#### [SOURCE PASSAGE]
------------
"""
WebSocket handler for TTS streaming.

Provides bidirectional WebSocket communication for TTS:
- Client sends JSON request with text and parameters
- Server streams audio chunks as binary frames
- Client can send control messages (cancel, ping)

Protocol:
1. Client connects to /v1/tts/ws
2. Client sends JSON: {"text": "...", "speaker": "...", ...}
3. Server sends binary audio chunks
4. Server sends JSON: {"event": "complete", "metrics": {...}}
5. Connection closes

Control messages:
- {"event": "cancel"} - Stop generation
- {"event": "ping"} - Keep-alive (server responds with pong)
"""

import asyncio
import json
import time
import uuid
from typing import Optional, Dict, Any
from dataclasses import dataclass
from enum import Enum

from veena3modal.shared.logging import (
    get_logger,
    set_request_context,
    clear_request_context,
    log_request_received,
    log_first_audio_emitted,
    log_request_completed,
    log_request_failed,
)
from veena3modal.shared.metrics import (
    record_request_received as metrics_request_received,
    record_request_completed as metrics_request_completed,
    record_request_failed as metrics_request_failed,
    record_ttfb,
    record_rtf,
    record_audio_duration,
    record_chunks_sent,
)

logger = get_logger(__name__)


class WSMessageType(str, Enum):
    """WebSocket message types."""
    # Client -> Server
    REQUEST = "request"
    CANCEL = "cancel"
    PING = "ping"
    
    # Server -> Client
    AUDIO_CHUNK = "audio_chunk"  # Binary frame
    HEADER = "header"  # WAV header info
    PROGRESS = "progress"  # Progress update
    COMPLETE = "complete"  # Generation complete
    ERROR = "error"  # Error occurred
    PONG = "pong"  # Response to ping


@dataclass
class WSRequest:
    """Parsed WebSocket TTS request."""
    text: str
    speaker: str = "male1"
    temperature: float = 0.8
    top_k: int = 50
    top_p: float = 1.0
    max_tokens: int = 4096
    repetition_penalty: float = 1.05
    seed: Optional[int] = None
    chunking: bool = False
    normalize: bool = True
    format: str = "wav"
    sample_rate: int = 16000
    
    @classmethod
    def from_dict(cls, data: Dict[str, Any]) -> "WSRequest":
        """Parse request from JSON dict."""
        return cls(
            text=data.get("text", ""),
            speaker=data.get("speaker", "male1"),
            temperature=data.get("temperature", 0.8),
            top_k=data.get("top_k", 50),
            top_p=data.get("top_p", 1.0),
            max_tokens=data.get("max_tokens", 4096),
            repetition_penalty=data.get("repetition_penalty", 1.05),
            seed=data.get("seed"),
            chunking=data.get("chunking", False),
            normalize=data.get("normalize", True),
            format=data.get("format", "wav"),
            sample_rate=data.get("sample_rate", 16000),
        )
    
    def validate(self) -> Optional[str]:
        """Validate request, return error message if invalid."""
        if not self.text or not self.text.strip():
            return "Text is required and cannot be empty"
------------
#### [SUPPLIED INFORMATION]
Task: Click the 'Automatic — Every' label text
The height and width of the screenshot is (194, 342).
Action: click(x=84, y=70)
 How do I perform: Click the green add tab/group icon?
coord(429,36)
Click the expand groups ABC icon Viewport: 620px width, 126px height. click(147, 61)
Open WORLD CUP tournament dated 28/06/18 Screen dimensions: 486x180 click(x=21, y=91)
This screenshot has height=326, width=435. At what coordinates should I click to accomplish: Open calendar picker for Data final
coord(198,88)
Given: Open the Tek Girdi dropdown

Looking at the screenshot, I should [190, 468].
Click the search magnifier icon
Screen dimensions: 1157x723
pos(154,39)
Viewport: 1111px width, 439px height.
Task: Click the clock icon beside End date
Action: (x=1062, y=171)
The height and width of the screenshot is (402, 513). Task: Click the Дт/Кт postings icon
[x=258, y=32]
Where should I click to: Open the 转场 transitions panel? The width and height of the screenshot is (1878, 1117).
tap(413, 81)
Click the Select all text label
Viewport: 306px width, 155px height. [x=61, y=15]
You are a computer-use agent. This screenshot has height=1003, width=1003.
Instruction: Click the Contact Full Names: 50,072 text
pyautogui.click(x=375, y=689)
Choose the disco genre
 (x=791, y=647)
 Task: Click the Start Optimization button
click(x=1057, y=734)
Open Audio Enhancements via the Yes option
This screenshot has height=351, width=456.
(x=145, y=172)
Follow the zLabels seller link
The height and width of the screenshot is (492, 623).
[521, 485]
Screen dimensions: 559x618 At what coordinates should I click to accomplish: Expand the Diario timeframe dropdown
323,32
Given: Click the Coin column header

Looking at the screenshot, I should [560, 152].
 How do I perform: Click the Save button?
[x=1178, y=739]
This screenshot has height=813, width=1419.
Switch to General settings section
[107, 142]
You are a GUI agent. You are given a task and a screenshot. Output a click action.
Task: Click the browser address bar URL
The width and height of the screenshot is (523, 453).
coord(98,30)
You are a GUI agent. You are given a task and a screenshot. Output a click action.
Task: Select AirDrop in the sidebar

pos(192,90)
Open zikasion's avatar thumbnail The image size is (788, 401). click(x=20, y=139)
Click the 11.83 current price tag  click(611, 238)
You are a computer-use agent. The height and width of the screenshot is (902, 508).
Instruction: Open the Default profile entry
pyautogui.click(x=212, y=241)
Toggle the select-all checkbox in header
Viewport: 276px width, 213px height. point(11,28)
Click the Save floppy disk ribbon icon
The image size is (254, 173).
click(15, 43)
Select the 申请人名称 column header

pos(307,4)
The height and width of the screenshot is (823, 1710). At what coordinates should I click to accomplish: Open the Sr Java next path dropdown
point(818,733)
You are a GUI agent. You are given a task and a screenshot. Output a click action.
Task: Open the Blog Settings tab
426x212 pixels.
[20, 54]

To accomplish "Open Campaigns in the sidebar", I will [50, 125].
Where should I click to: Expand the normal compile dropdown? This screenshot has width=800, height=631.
------------
#### [PROBLEMS TO WORK ON]
[A] In the WebSocket handler code, rewrite the paragraph that begins "Protocol:" as one shorter sentence that keeps its main facts.
[B] Summarize the WebSocket handler code in two sentences.
[C] Reproduce the part of the WebSocket handler code starting with "from veena3modal.shared.metrics import" and going on through "logger = get_logger(__name__)".

#### [SOLUTIONS TO THE PROBLEMS]
[A] The client connects to /v1/tts/ws and sends a JSON request with the text, speaker and other settings, and the server streams binary audio chunks and then a JSON "complete" event with metrics before the connection closes.

[B] The WebSocket handler code provides bidirectional communication for TTS: the client sends a JSON request with text and parameters, the server streams audio chunks as binary frames, and the client can send cancel or ping control messages. It defines the message types for each direction and a request class with default settings such as speaker "male1", temperature 0.8 and sample rate 16000, along with methods that parse a request from a JSON dict and validate it.

[C]
from veena3modal.shared.metrics import (
    record_request_received as metrics_request_received,
    record_request_completed as metrics_request_completed,
    record_request_failed as metrics_request_failed,
    record_ttfb,
    record_rtf,
    record_audio_duration,
    record_chunks_sent,
)

logger = get_logger(__name__)